→ TASK GOAL
Leave the pictures out and return every line below exactly.

→ MATERIAL FOR THE TASK
******************************
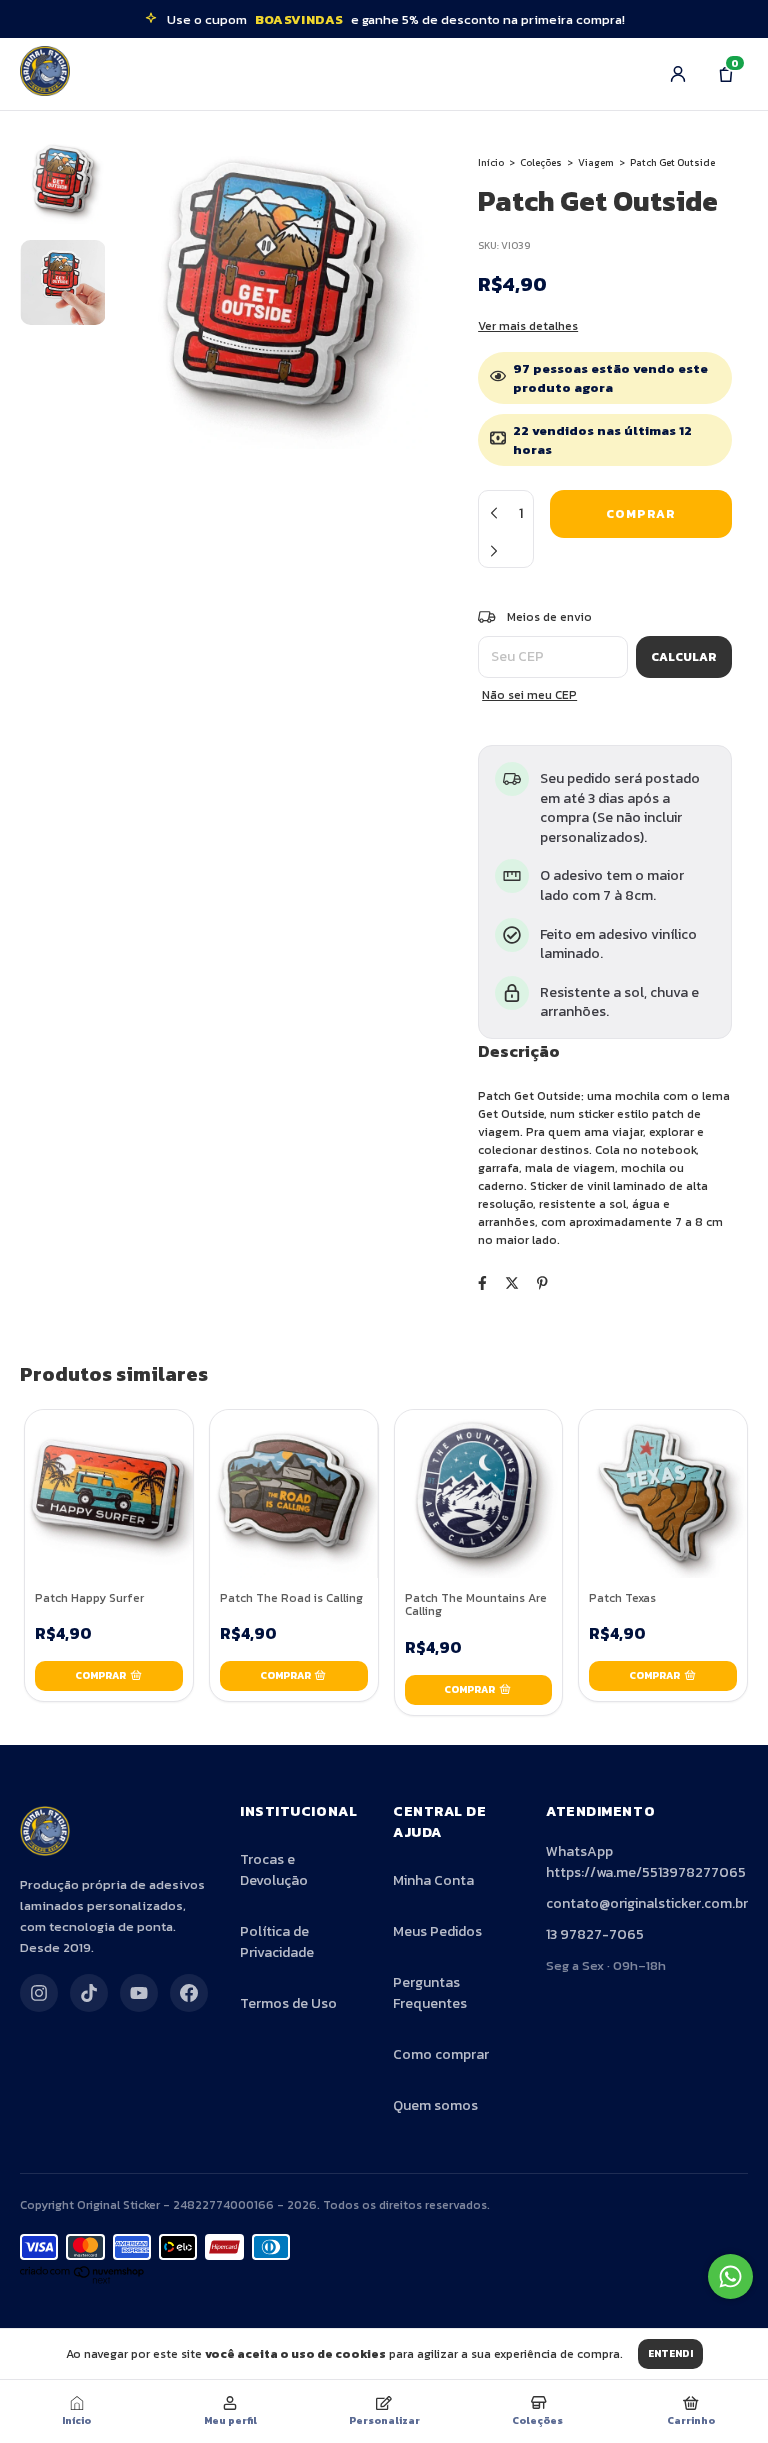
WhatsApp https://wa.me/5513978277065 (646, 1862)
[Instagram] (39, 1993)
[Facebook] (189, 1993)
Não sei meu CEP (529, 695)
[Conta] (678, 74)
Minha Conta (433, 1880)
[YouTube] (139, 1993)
******************************
→ RESPONSE TO THE EXERCISE
WhatsApp https://wa.me/5513978277065 (646, 1862)
[Instagram] (39, 1993)
[Facebook] (189, 1993)
Não sei meu CEP (529, 695)
[Conta] (678, 74)
Minha Conta (433, 1880)
[YouTube] (139, 1993)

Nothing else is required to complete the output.